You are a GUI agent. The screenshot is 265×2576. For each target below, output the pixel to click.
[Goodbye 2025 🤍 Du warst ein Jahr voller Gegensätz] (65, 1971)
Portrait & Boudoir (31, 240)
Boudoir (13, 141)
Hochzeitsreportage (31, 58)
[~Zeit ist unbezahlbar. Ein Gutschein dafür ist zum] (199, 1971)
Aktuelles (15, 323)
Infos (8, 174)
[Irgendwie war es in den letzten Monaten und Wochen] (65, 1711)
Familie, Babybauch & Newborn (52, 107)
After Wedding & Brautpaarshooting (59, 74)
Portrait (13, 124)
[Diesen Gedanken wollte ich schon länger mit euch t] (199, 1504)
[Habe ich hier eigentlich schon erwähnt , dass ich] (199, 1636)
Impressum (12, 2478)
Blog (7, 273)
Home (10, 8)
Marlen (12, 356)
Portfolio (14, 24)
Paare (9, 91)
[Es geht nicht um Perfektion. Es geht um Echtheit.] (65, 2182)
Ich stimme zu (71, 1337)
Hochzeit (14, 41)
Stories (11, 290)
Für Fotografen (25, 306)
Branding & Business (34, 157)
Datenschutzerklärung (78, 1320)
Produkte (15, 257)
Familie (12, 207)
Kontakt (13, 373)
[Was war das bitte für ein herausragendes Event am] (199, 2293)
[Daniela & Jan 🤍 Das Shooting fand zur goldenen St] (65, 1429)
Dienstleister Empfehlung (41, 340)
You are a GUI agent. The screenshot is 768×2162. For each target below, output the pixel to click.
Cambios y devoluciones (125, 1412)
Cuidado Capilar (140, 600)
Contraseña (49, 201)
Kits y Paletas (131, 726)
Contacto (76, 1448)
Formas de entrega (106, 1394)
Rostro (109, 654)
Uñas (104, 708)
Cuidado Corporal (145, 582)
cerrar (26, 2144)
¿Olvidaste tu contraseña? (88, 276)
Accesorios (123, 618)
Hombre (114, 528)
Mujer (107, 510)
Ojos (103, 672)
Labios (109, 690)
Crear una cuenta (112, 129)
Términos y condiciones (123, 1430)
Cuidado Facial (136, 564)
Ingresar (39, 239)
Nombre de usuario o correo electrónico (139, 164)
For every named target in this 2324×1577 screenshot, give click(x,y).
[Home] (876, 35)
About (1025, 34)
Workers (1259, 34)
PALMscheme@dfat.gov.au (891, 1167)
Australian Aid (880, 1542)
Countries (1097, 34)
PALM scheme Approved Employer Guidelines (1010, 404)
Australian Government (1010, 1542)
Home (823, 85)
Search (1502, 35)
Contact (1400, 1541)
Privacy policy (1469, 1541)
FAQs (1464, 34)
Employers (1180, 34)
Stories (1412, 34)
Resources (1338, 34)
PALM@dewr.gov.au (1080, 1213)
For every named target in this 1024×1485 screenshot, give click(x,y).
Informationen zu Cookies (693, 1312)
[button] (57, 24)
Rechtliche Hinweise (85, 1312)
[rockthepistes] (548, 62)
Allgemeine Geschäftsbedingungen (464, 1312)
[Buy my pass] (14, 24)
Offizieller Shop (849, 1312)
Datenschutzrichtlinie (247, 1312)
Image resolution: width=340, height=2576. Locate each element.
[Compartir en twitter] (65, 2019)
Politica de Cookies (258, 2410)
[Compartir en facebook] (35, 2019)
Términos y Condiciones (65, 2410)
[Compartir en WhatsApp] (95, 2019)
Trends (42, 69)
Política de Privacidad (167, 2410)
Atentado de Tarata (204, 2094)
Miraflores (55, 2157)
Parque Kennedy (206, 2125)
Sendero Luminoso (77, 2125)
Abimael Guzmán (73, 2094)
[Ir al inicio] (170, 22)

◆ ◆ ◆ ◆ ◆

**Work to be completed:**
Looking at the material above, please copy exactly every line from its first line through the line containing "Paare (9, 91)", with both ends included and nothing else.

**Solution to this task:**
You are a GUI agent. The screenshot is 265×2576. For each target below, output the pixel to click.
[Goodbye 2025 🤍 Du warst ein Jahr voller Gegensätz] (65, 1971)
Portrait & Boudoir (31, 240)
Boudoir (13, 141)
Hochzeitsreportage (31, 58)
[~Zeit ist unbezahlbar. Ein Gutschein dafür ist zum] (199, 1971)
Aktuelles (15, 323)
Infos (8, 174)
[Irgendwie war es in den letzten Monaten und Wochen] (65, 1711)
Familie, Babybauch & Newborn (52, 107)
After Wedding & Brautpaarshooting (59, 74)
Portrait (13, 124)
[Diesen Gedanken wollte ich schon länger mit euch t] (199, 1504)
[Habe ich hier eigentlich schon erwähnt , dass ich] (199, 1636)
Impressum (12, 2478)
Blog (7, 273)
Home (10, 8)
Marlen (12, 356)
Portfolio (14, 24)
Paare (9, 91)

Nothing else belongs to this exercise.